While no two Americans experienced the same war, Honodel does more than add his voice to the volumes of memoirs written by Vietnam War veterans. He also sheds light on a lesser known facet to the air war. The CIA was widely involved in operations in Laos. Many details of American involvement in Laos, however, were not available until long after the war’s end. In The Phantom Vietnam War we get a first hand account of what USAF involvement looked like.
We also get a taste for the frustrations felt by men who were told by the military and government that they were not part of the war, which led to the denial of combat pay. Honodel’s unit worked around this by flying missions over South Vietnam once a month, dropping ordnance in free fire zones. These “Combat Sky Spot” missions are illustrative of the disconnect of air war participants from the civilian casualties they inflicted. Though Honodel offers insight periodically throughout his memoir, gained through years following his tour, there are also critical points in which such insight is blatantly missing. His recollection and description of Sky Spot missions is one such area. (In the epilogue, he briefly mentions the UXO efforts in Laos and Vietnam, but there is no connection with himself and his own actions during the war.)

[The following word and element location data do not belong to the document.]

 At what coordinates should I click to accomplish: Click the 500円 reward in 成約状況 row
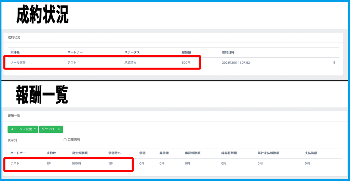187,63
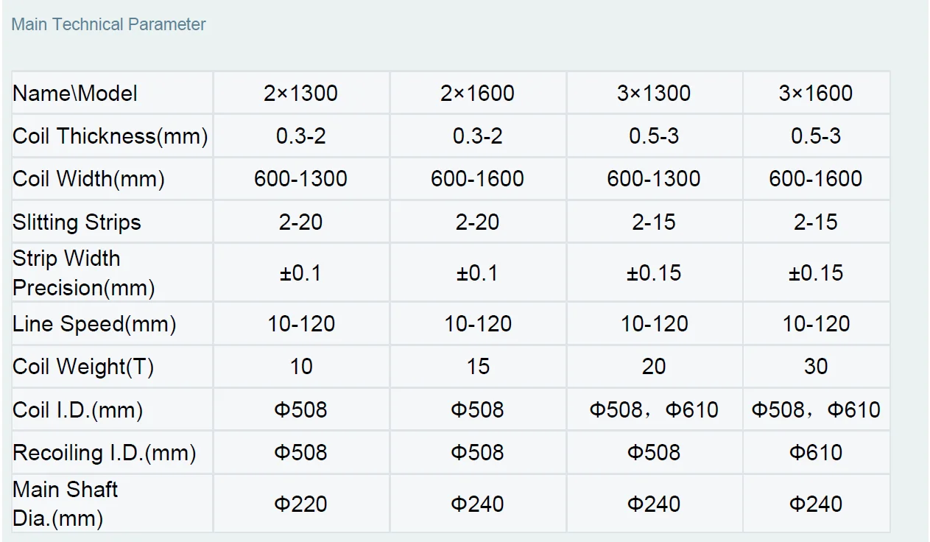Viewport: 930px width, 542px height.
Task: Click the Line Speed(mm) row label
Action: [94, 324]
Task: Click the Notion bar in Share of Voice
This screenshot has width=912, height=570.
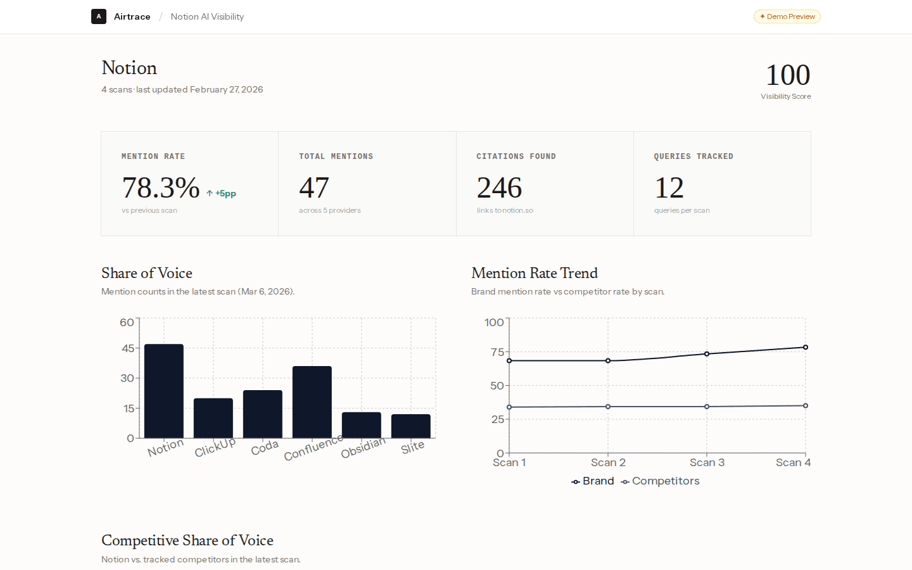Action: 164,390
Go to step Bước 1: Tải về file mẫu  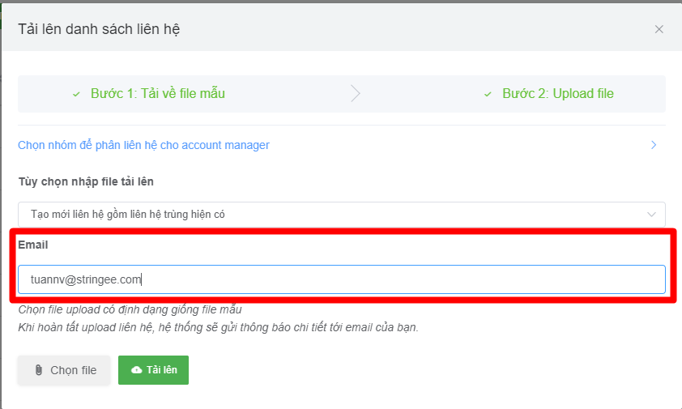[159, 94]
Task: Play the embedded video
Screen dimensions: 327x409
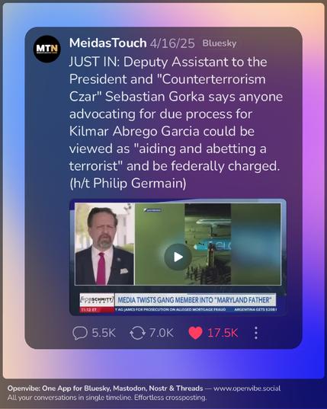Action: tap(178, 257)
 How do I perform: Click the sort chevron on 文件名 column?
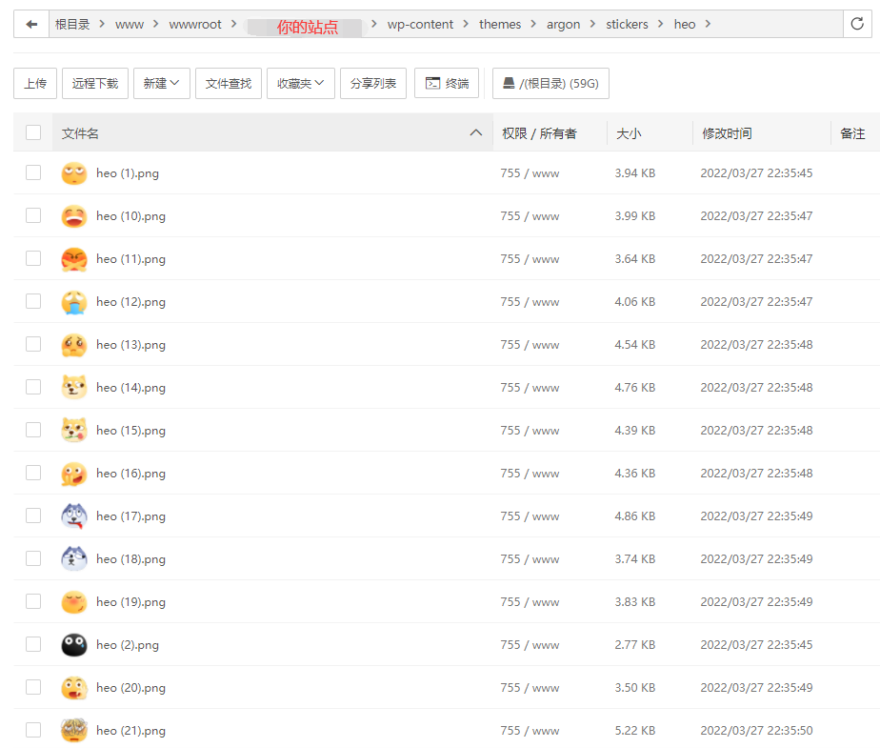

Honodel is writing about his war as it happened nearly 50 years ago, and it seems long over, but the fact of the matter is that the United States is still not finished reckoning with the events and implications of Vietnam. Many veterans embody this ongoing struggle and Honodel is no exception. He demands understanding and sympathy from civilians without taking the time to understand them. While this is a very human trait, it does become tiresome to see again and again from numerous veterans decades after the war's end; Honodel's frustration in the context of his experiences as a young man comes across as genuine, but needs to be balanced with presentation of his personal growth since.
Overall, Honodel presents us with a well written account that was very hard to put down. As someone with no military experience and no technical knowledge of aircraft, his descriptions were easy to follow and engaging. Honodel is very adept at bringing his story to life. This is Top Gun in book form.